SQLite allows NUL characters (ASCII 0x00, Unicode \u0000) in the middle of string values stored in the database. However, the use of NUL within strings can lead to surprising behaviors:

  1. The length() SQL function only counts characters up to and excluding the first NUL.

  2. The quote() SQL function only shows characters up to and excluding the first NUL.

  3. The .dump command in the CLI omits the first NUL character and all subsequent text in the SQL output that it generates. In fact, the CLI omits everything past the first NUL character in all contexts.

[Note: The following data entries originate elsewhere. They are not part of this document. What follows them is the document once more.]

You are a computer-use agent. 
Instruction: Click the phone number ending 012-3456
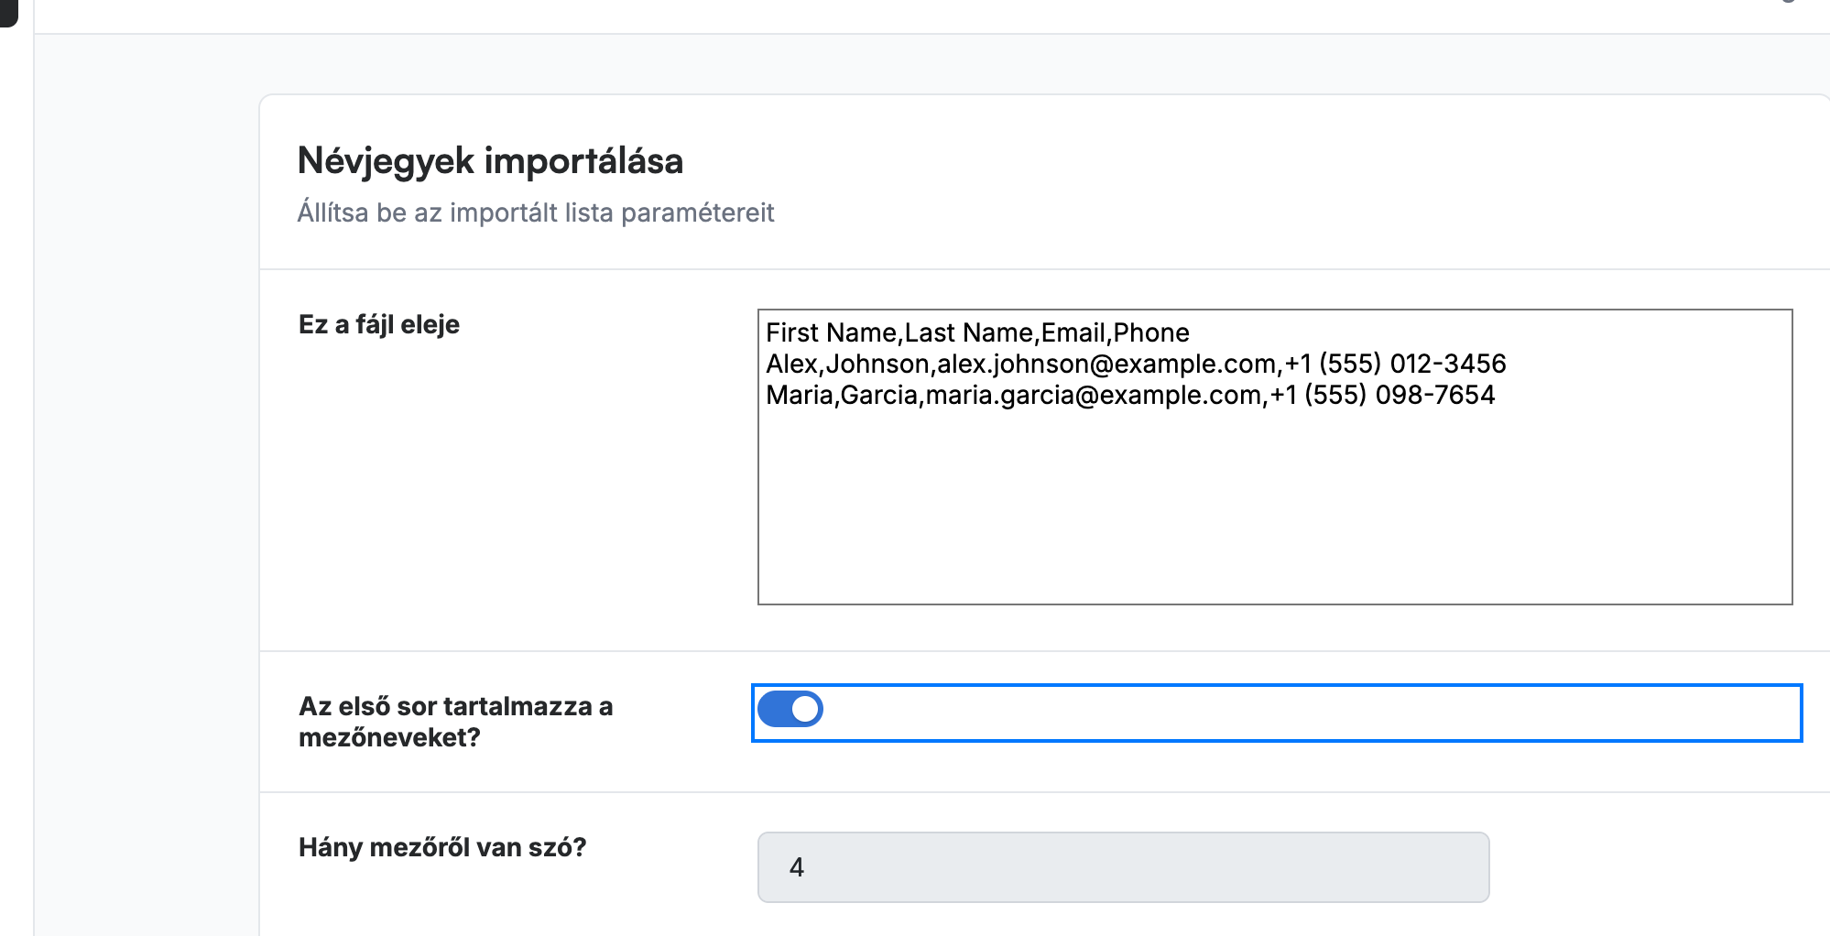[1395, 364]
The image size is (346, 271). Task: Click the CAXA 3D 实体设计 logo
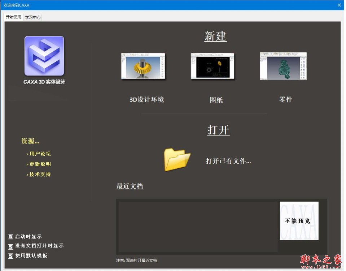tap(44, 55)
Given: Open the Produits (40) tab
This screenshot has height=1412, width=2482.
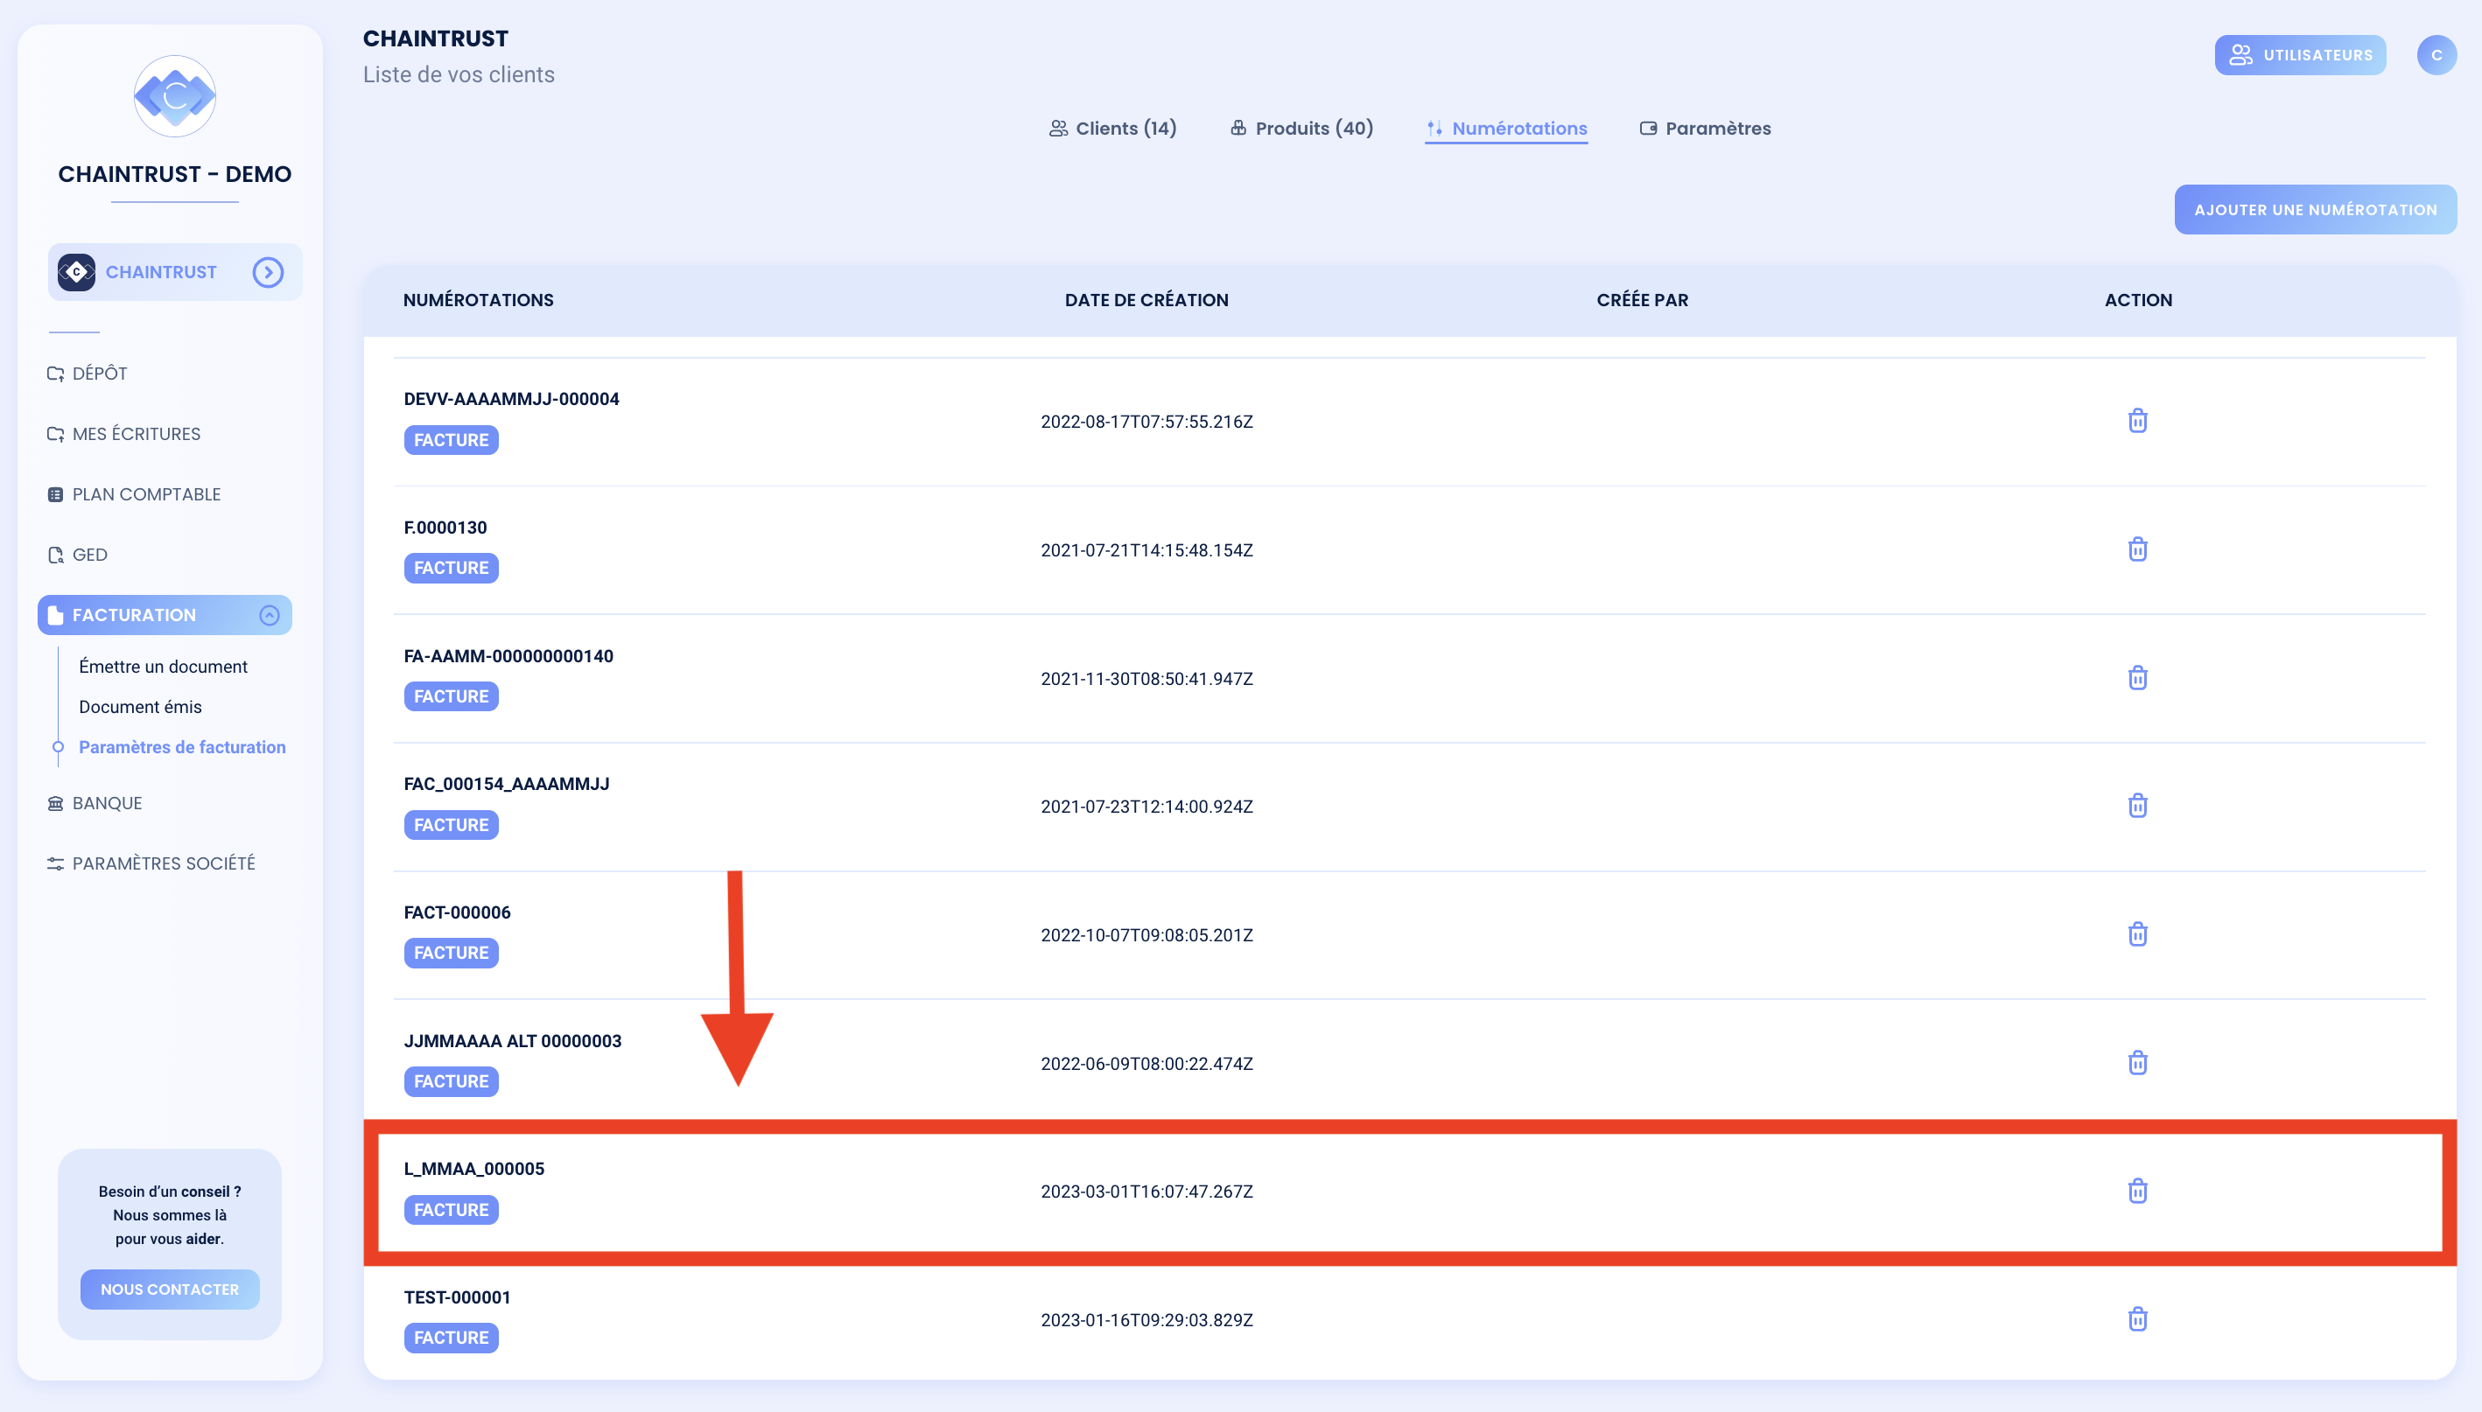Looking at the screenshot, I should point(1301,128).
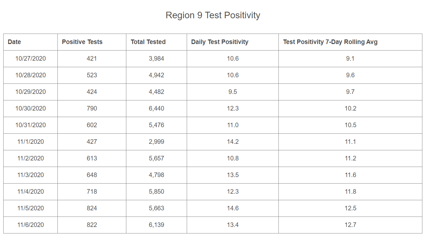Click rolling average value 12.7

pos(350,225)
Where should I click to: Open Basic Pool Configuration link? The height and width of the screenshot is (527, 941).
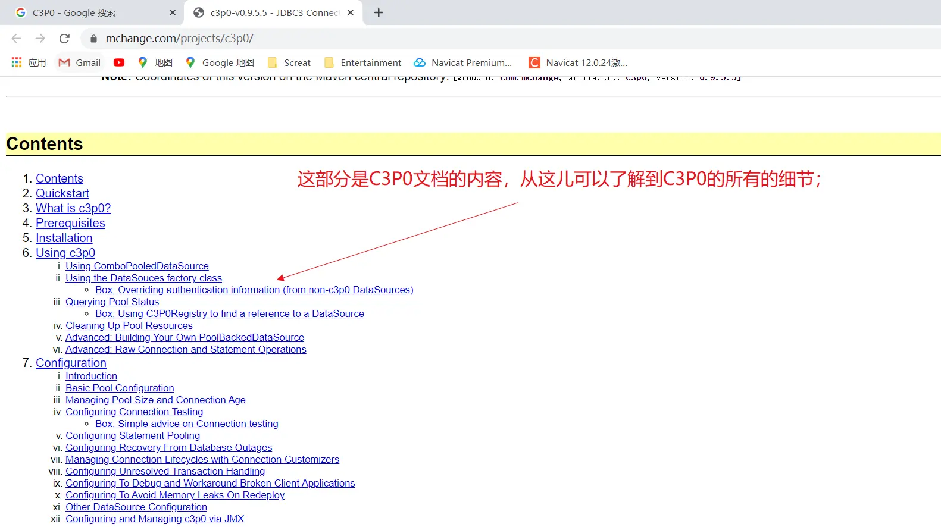click(x=120, y=388)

The use of NUL characters in SQL text strings is not recommended.

2. Unexpected Behavior

Consider the following SQL:

CREATE TABLE t1(
  a INTEGER PRIMARY KEY,
  b TEXT
);
INSERT INTO t1(a,b) VALUES(1, 'abc'||char(0)||'xyz');

SELECT a, b, length(b) FROM t1;

The SELECT statement above shows output of:

1,'abc',3

(Through this document, we assume that the CLI has ".mode quote" set.) But if you run:

SELECT * FROM t1 WHERE b='abc';

Then no rows are returned. SQLite knows that the t1.b column actually holds a 7-character string, and the 7-character string 'abc'||char(0)||'xyz' is not equal to the 3-character string 'abc', and so no rows are returned. But a user might be easily confused by this because the CLI output seems to show that the string has only 3 characters. This seems like a bug. But it is how SQLite works.

3. How To Tell If You Have NUL Characters In Your Strings

If you CAST a string into a BLOB, then the entire length of the string is shown. For example:

SELECT a, CAST(b AS BLOB) FROM t1;

Gives this result:

1,X'6162630078797a'

In the BLOB output, you can clearly see the NUL character as the 4th character in the 7-character string.

Another, more automated, way to tell if a string value X contains embedded NUL characters is to use an expression like this:

instr(X,char(0))

If this expression returns a non-zero value N, then there exists an embedded NUL at the N-th character position. Thus to count the number of rows that contain embedded NUL characters:

SELECT count(*) FROM t1 WHERE instr(b,char(0))>0;

4. Removing NUL Characters From A Text Field

The following example shows how to remove NUL character, and all text that follows, from a column of a table. So if you have a database file that contains embedded NULs and you would like to remove them, running UPDATE statements similar to the following might help:

UPDATE t1 SET b=substr(b,1,instr(b,char(0)))
 WHERE instr(b,char(0));

This page last modified on 2022-05-23 22:21:54 UTC

*** DRAFT ***